President Piñera called for tougher and more ambitious steps to be taken to combat the climate crisis and protect our planet.
“This summit will be a great opportunity for Chile and the world as a whole to truly acknowledge the fact that time is running out, and that the ever-increasing urgency of our objectives requires that we be more ambitious and demand more of ourselves. The time has come to act”, stated the President.
COP25 will bring together governmental and environmental leaders from 196 countries. The main themes were unveiled and will include oceans, biodiversity, renewable energy, circular economy, and Antarctica.
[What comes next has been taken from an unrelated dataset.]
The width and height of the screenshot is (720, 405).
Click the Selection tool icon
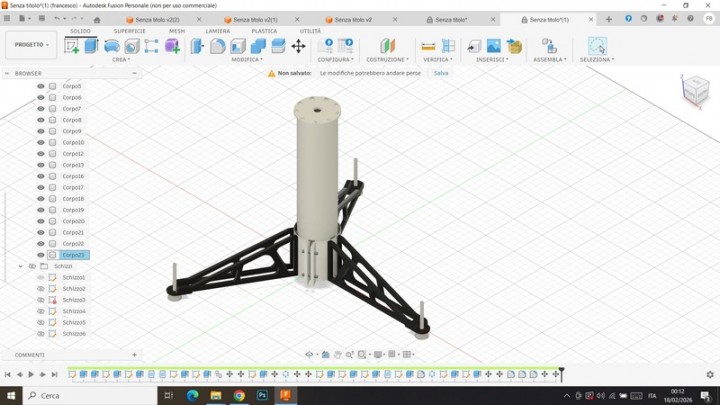click(x=597, y=46)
The Conference will take place in Cerrillos Bicentenary Park in Santiago between December 2nd and the 13th.
Additionally, the newest High-Level Champion was announced. The COP25 Champion is Gonzalo Muñoz. Muñoz is the Co-Founder and Executive Director of TriCiclos, the first certified B Corporation in South America.
“In this role I hope to help to mobilize climate action on the part of all interested parties – cities, companies, investors and civil society – in order to bring them closer to the agenda and the sense of urgency that brings governments, scientists and NGOs to COP25”, said Muñoz.
Muñoz joins last year’s High-Level Champion, Tomasz Chruszczow.
Champions serve for two years and are charged with advising the COP Presidency and communicating the event’s message locally and internationally.
“In my capacity as Champion, I will work to achieve a real commitment from the business community that allows for real and urgent changes in the short and medium term in the spirit of promoting the climate agenda from the private sector. In this way, and together with the political leaders, we hope to ensure that the results of these commitments are implemented successfully. Today we know that we are in terms of sustainability at a point of no return. We cannot fail,” said Muñoz.
The launch of COP25 follows the UN Environment Assembly (UNEA) in Nairobi, Kenya this past March.
During UNEA, a new report by the UN Environment Programme showed that even with emissions reductions from the Paris Agreement commitments, winter temperatures over the Arctic Ocean would rise 3-5°C by mid-century. In a press release, UNEP stated, “the speed and ambition of global emission reductions will be decisive for further temperature rise in the Arctic after that time frame.”
“What happens in the Arctic does not stay in the Arctic,” said Joyce Msuya, UN Environment’s Acting Executive Director. “We have the science; now more urgent climate action is needed to steer away from tipping points that could be even worse for our planet than we first thought.”